Minister of Seniors Filomena Tassi addresses attendees of Come Share Society’s day program, detailing budget highlights that benefit seniors and announcing $25,000 in funding for the society’s Cooking up Connections program. (Tracy Holmes photo)

Surrey cooking program for seniors receives $25,000 boost

Minister of Seniors announces funds during visit to South Surrey Come Share Society

A cooking program that offers seniors a chance to both socialize and eat well has received a healthy funding boost.

“It’s an awesome program,” Minister of Seniors Filomena Tassi said, in announcing $25,000 for the Come Share Society’s new Cooking Up Connections program.

Anticipated to launch at locations throughout Surrey in the coming months, the program brings seniors together for “batch cooking” – preparing several nutritious meals at once, which are then taken home and popped in the fridge or freezer for consumption in the days or weeks ahead.

In addition to social and health benefits, batch-cooking is a money-saver for participants, as the food used is bought in bulk.

The grant money includes funds to purchase equipment, including mixers that will make batch-cooking easier.

Tassi shared the news during a March 28 visit with participants and guests of the Come Share Society’s day program.

The South Surrey stop was Tassi’s first of four that day, in a series organized to discuss Budget 2019 “with stakeholders and organizations that support and care for seniors.”

READ MORE: Five highlights in the 2019 federal budget

She named plans for a new agency to negotiate prescription-drug prices, develop an evidence-based list of prescribed drugs and a promise to spend $500 million annually on subsidizing drugs for rare diseases as among highlights of the budget.

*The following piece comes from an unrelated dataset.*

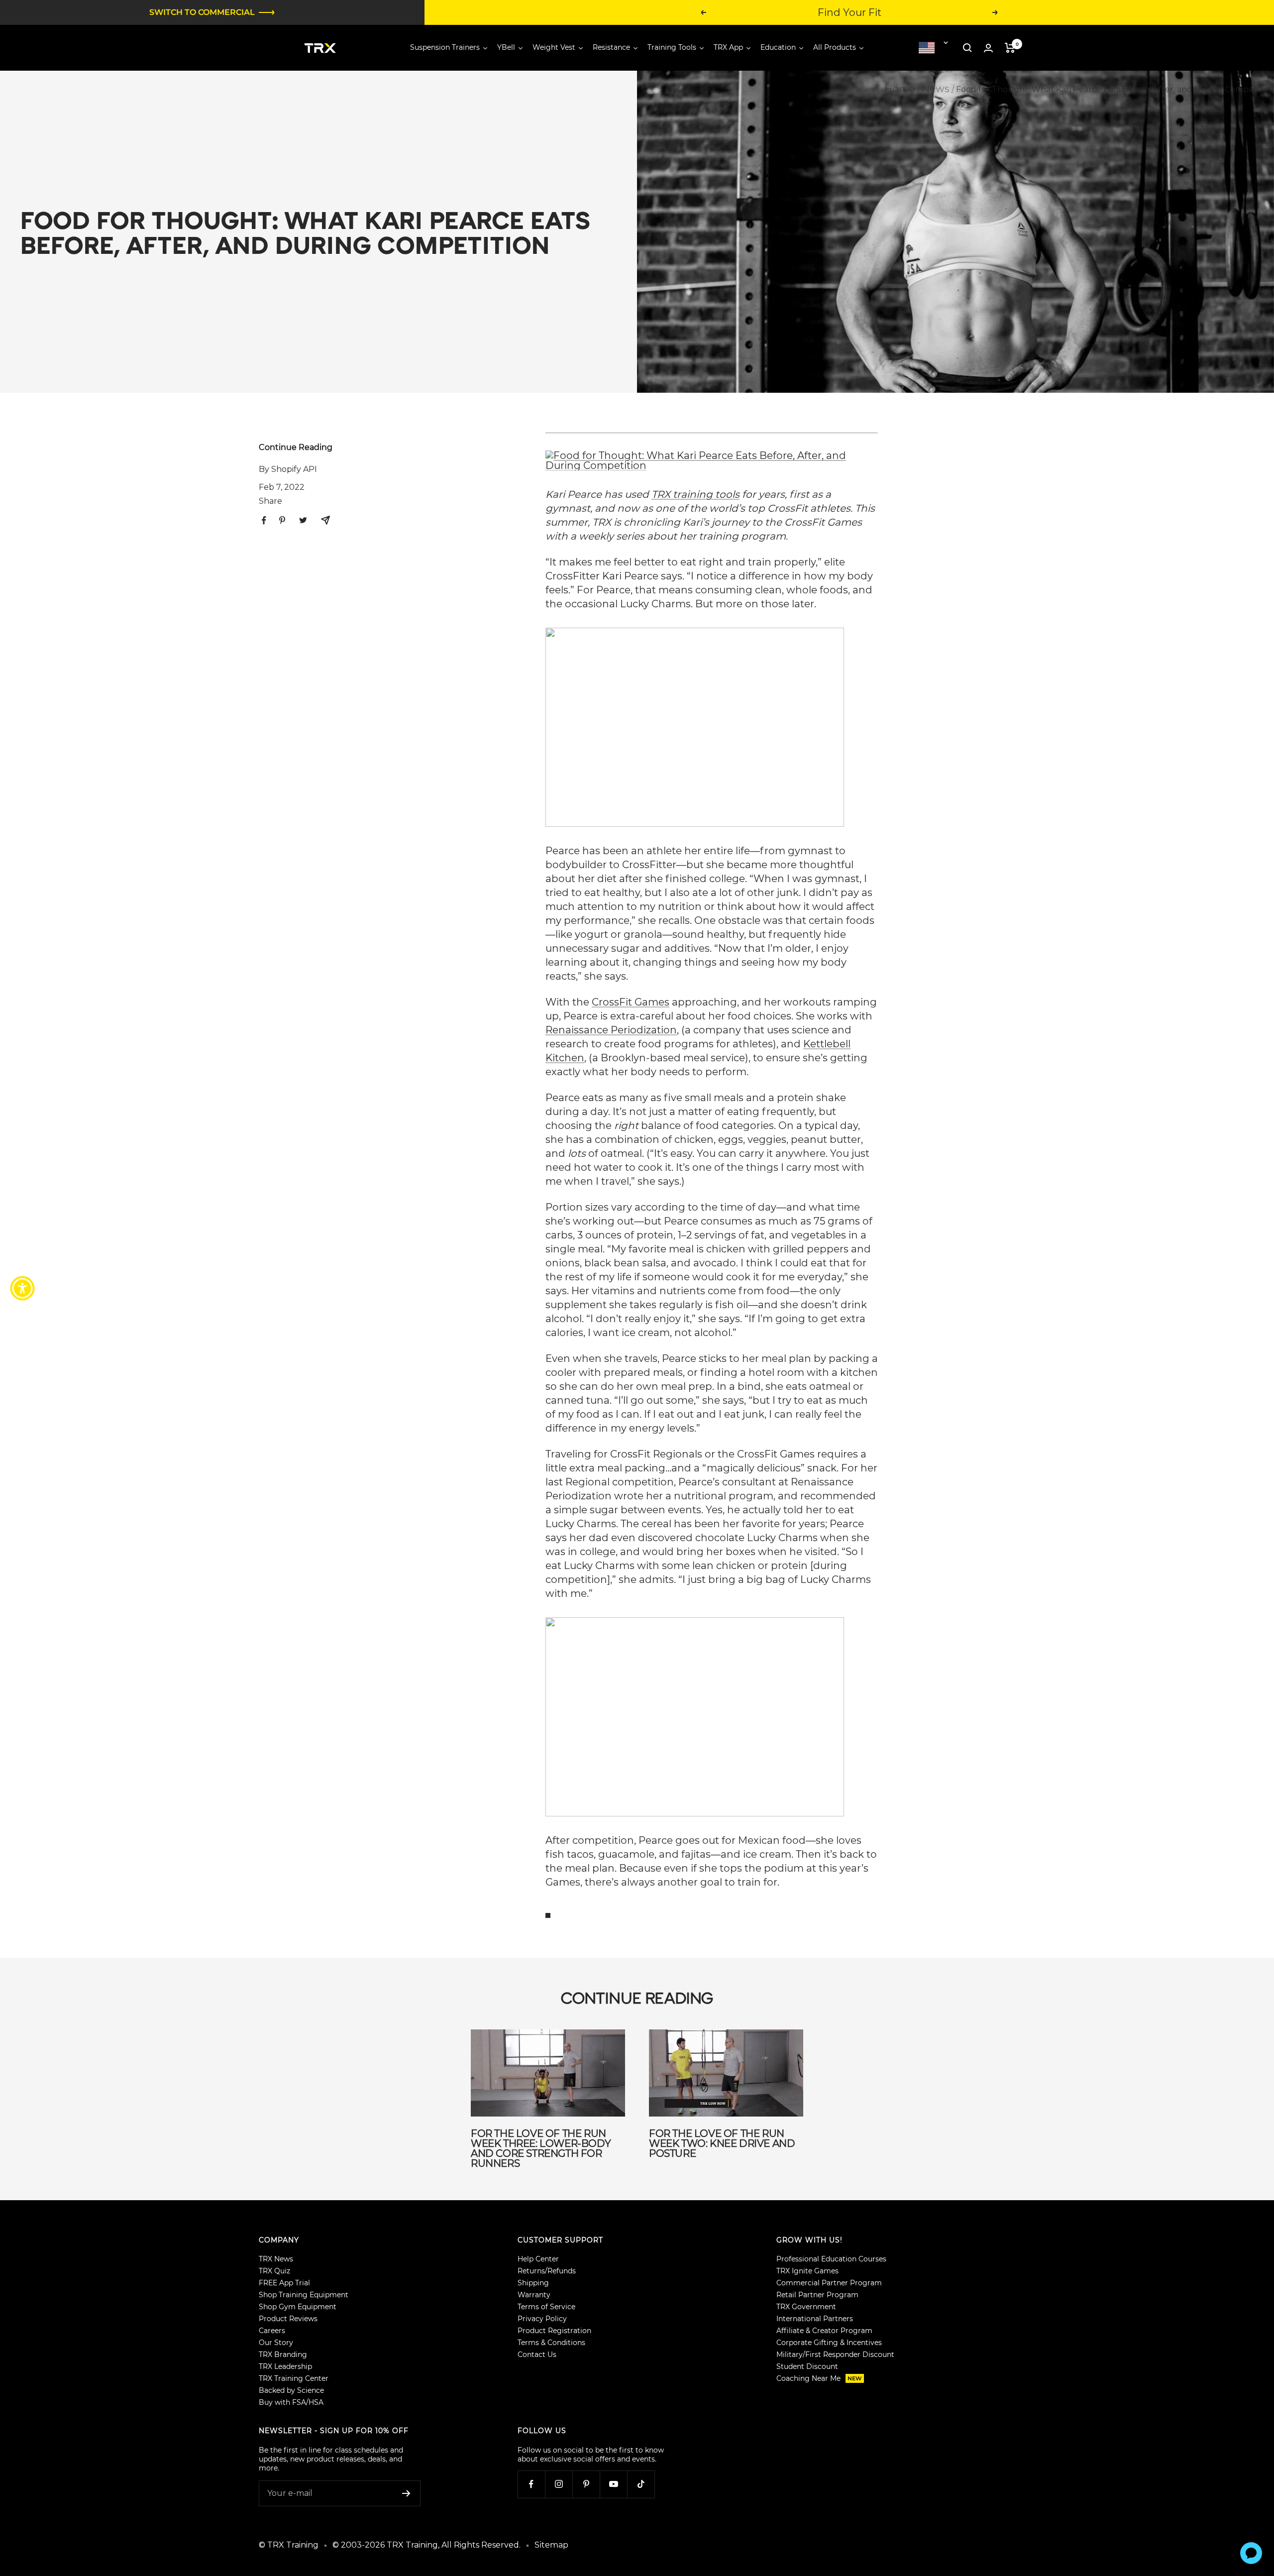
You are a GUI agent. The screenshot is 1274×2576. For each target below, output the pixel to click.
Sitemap (551, 2545)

She also lauded $50 million earmarked over five years for a national dementia strategy, as well as income-security efforts – including increased workplace-pension protection, proactive enrolment into the Canada Pension Plan when contributors hit age 70 and an increase in the Guaranteed Income Supplement exemption to $5,000 from $3,500.

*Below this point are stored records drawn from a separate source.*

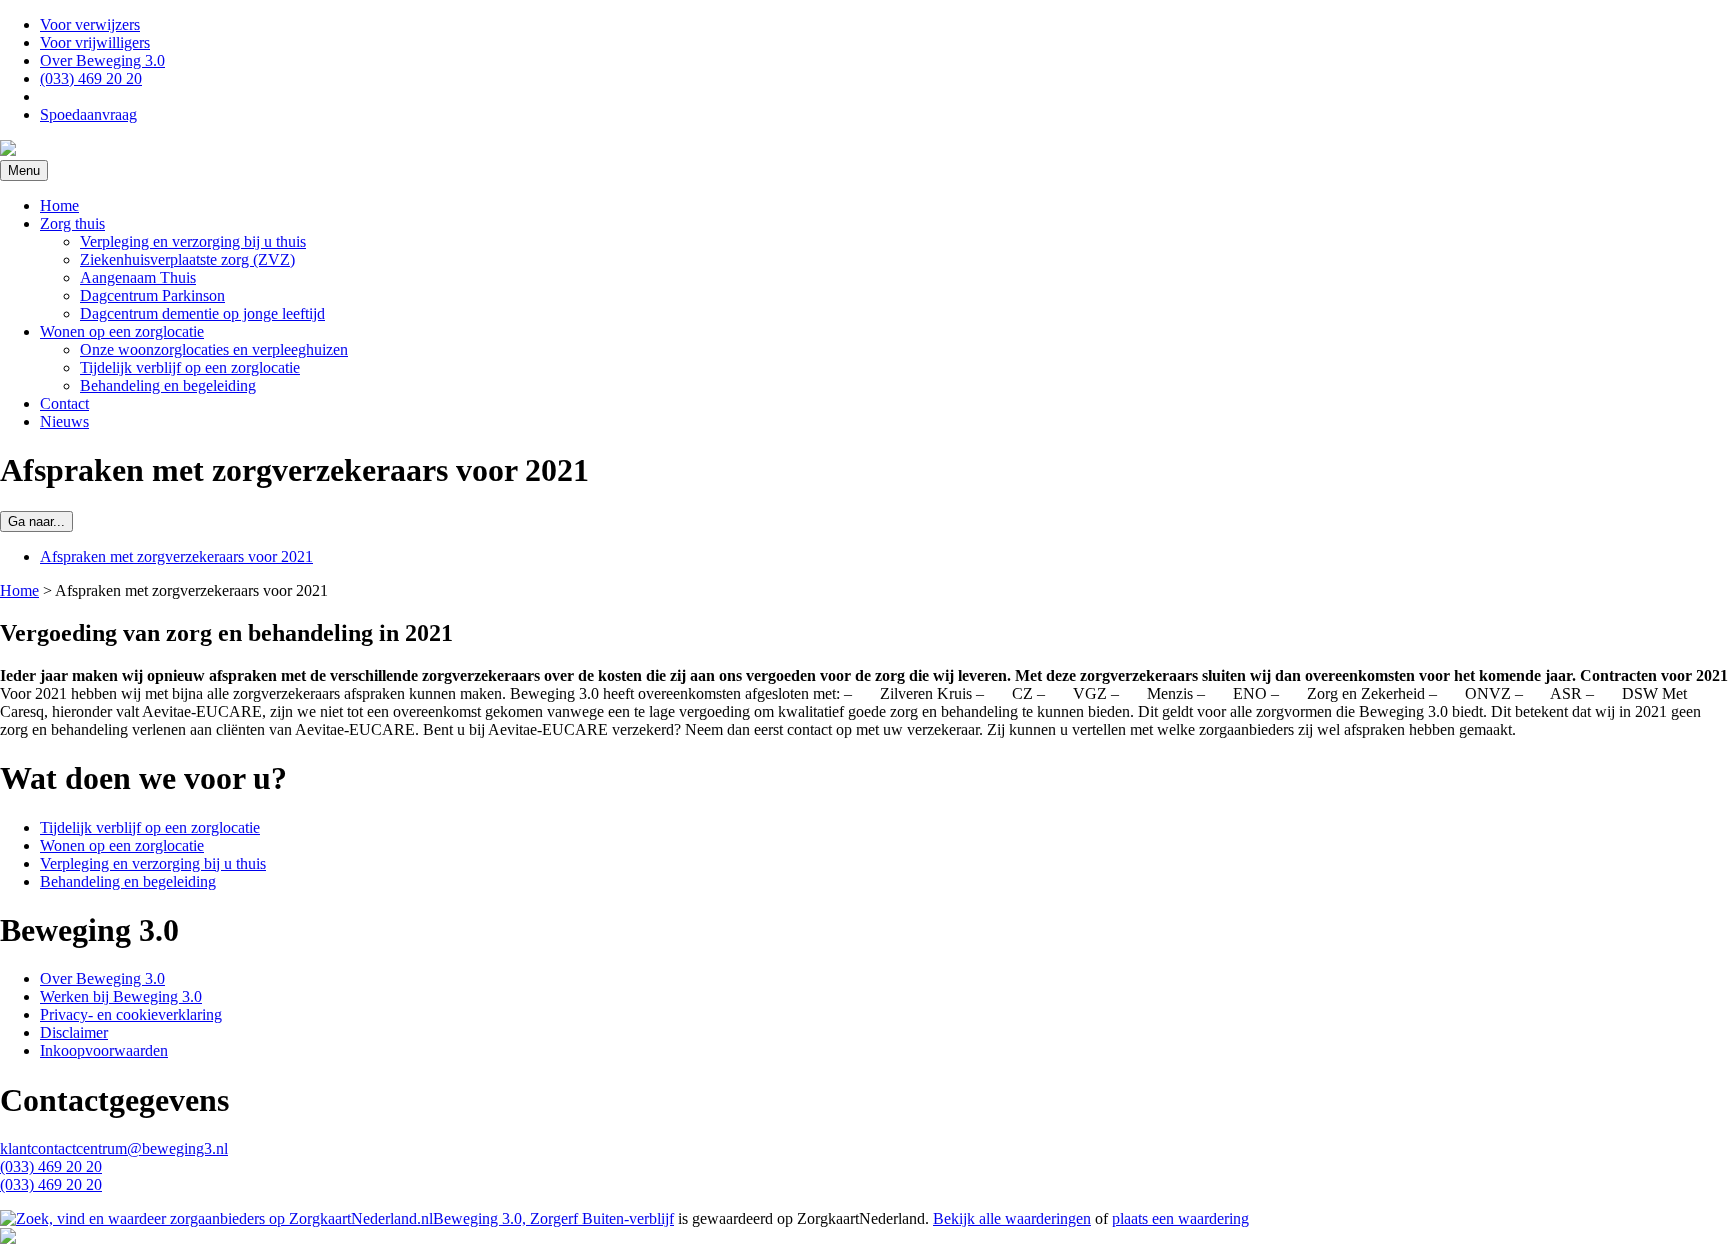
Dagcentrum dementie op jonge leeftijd (202, 313)
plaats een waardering (1180, 1218)
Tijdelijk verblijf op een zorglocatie (190, 367)
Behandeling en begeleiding (168, 385)
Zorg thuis (72, 223)
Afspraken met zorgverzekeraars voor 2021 (176, 556)
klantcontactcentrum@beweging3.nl (114, 1148)
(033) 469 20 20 (91, 78)
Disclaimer (74, 1032)
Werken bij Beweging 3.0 (121, 996)
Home (59, 205)
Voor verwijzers (90, 24)
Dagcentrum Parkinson (152, 295)
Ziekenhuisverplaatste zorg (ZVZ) (187, 259)
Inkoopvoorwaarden (104, 1050)
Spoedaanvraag (88, 114)
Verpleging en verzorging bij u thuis (193, 241)
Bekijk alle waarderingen (1012, 1218)
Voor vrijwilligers (95, 42)
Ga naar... (36, 521)
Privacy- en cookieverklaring (131, 1014)
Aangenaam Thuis (138, 277)
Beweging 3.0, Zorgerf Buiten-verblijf (553, 1218)
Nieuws (64, 421)
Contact (64, 403)
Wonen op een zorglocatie (122, 331)
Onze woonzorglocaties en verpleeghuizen (214, 349)
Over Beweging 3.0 (102, 60)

“For the first time, we’re applying it to self-employed seniors,” Tassi added, of the GIS exemption.

The bump lifted 57,000 seniors out of poverty, she said.

The $25,000 for the Come Share program was a New Horizons for Seniors Program (NHSP) grant. Describing the NHSP as “my fave,” Tassi said $100 million over five years has been allocated to help seniors stay active and thrive.

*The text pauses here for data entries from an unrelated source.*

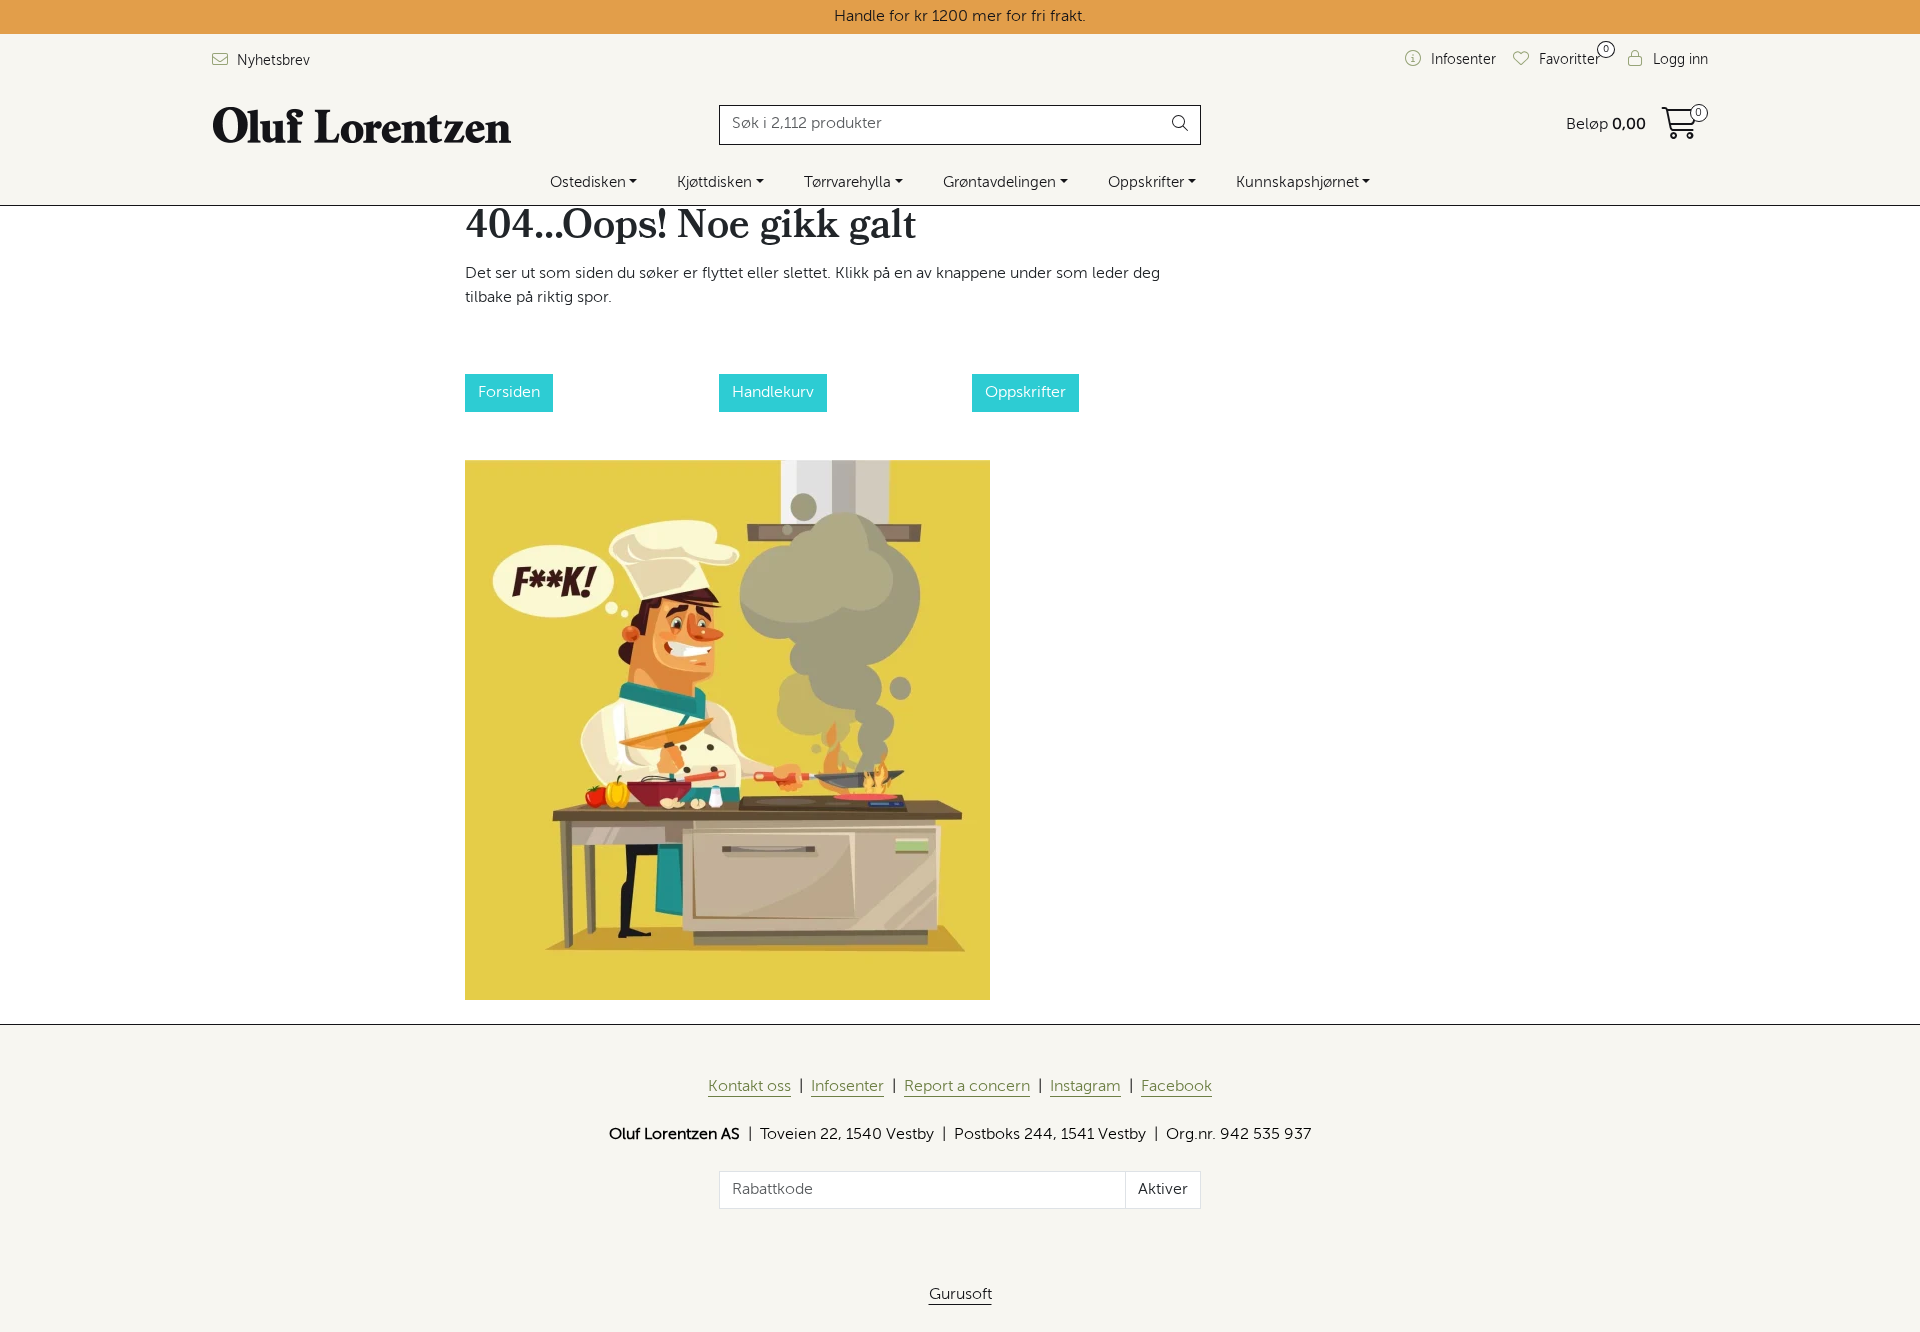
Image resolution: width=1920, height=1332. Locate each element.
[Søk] (1180, 125)
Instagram (1085, 1087)
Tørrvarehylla (847, 182)
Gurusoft (960, 1295)
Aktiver (1163, 1190)
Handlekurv (773, 393)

Tassi told Peace Arch News she is “seeing (firsthand) the difference that these dollars make” in the lives of seniors, describing people in tears as they share the impact of various programs with her.

Asked what is lacking in the budget, Tassi said “there’s always more work to do.”

“The prime minister said, ‘Filomena, I want you to travel across the country and listen,’” she said, pledging to “continue to engage” with seniors and stakeholders across the country.

South Surrey-White Rock MP Gordie Hogg noted there are “lots of challenges coming for people in this area.”

He described income-security as “very important.”

“It just tears your heart out to talk to these people that made such great contributions” but now struggle afford to stay in their homes, he said.

Tassi’s also visited Elim Village, Burnaby Community Services Society and Richmond Cares Richmond Gives Society.